The Board affirmed that the description and drawings should be taken into account when interpreting the claims, but stressed that the description does not have the same weight as the claims. The Board went on to consider whether in the light of the description the skilled person would nevertheless adopt interpretation (b). In this case, while the description and drawings do not disclose the inner bore holding the capacitive data link, neither do they preclude interpretation (a), for example, by suggesting that having the inner bore hold the capacitive data link is technically nonsensical or incompatible with the invention.
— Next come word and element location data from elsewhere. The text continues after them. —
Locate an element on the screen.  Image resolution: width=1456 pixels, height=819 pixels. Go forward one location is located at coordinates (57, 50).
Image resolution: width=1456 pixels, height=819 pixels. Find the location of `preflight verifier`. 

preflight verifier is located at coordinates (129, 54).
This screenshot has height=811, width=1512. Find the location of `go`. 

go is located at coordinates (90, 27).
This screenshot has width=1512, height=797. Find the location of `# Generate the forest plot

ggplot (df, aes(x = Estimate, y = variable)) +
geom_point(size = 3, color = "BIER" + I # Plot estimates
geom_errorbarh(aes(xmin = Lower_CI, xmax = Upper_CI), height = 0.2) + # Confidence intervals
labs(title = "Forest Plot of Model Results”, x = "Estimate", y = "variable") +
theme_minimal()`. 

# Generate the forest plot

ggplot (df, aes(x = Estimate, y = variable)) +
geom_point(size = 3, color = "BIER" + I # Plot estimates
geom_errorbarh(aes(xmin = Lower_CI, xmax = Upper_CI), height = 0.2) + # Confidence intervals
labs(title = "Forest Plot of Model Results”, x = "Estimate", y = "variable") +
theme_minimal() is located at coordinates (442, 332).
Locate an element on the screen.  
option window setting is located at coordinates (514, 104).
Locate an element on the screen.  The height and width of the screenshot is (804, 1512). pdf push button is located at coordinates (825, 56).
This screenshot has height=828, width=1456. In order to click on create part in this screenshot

Thus, the ordinary meaning of the claims takes primacy.
Furthermore, the Board affirmed there is no principal that the claims must be interpreted in a manner which avoids them extending to subject matter not disclosed in the application as originally filed.
As the claims are directed to a rotary joint body where it is the inner bore that holds the capacitive data link, and that subject matter was not disclosed in the application as filed, the patent should be revoked.
No way back
The Patentee presented various options to remedy the situation, such as inserting commas in the claim:
“said body, having a free inner bore, holding a capacitive data link”.
However, the Board considered such revisions extend the scope of protection to subject matter not previously covered by the granted claims, i.e. a joint where it is the body that holds the capacitive data link as opposed to the free inner bore. Such an extension of protection after grant is not permitted by the EPO and is thus an impermissible amendment post-grant.
The Board also rejected attempts by the Patentee to correct the wording of the claims, sticking to the established case law that forbids corrections to the text of a patent specification once granted.
For the Patentee this was an inescapable trap – while the wording of the claim was found to extend beyond the disclosure of the original application; changing the wording to something that was disclosed was no longer possible. Thus, the patent was revoked.
This decision shows that the strict approach of the EPO can lead to the loss of a patent for seemingly minor lapses in grammar. It is crucial that claim amendments made in prosecution not only find clear basis in the application as filed, but have the intended meaning.
It also highlights the importance of carefully and critically reviewing any amendments proposed by the EPO. The response to the Notice of Allowance (Communication under Rule 71(3) EPC) is the final opportunity to make changes to the specification and thoroughly reviewing the specification proposed for grant, especially any revisions proposed by the EPO Examining Division, is a vital and necessary step.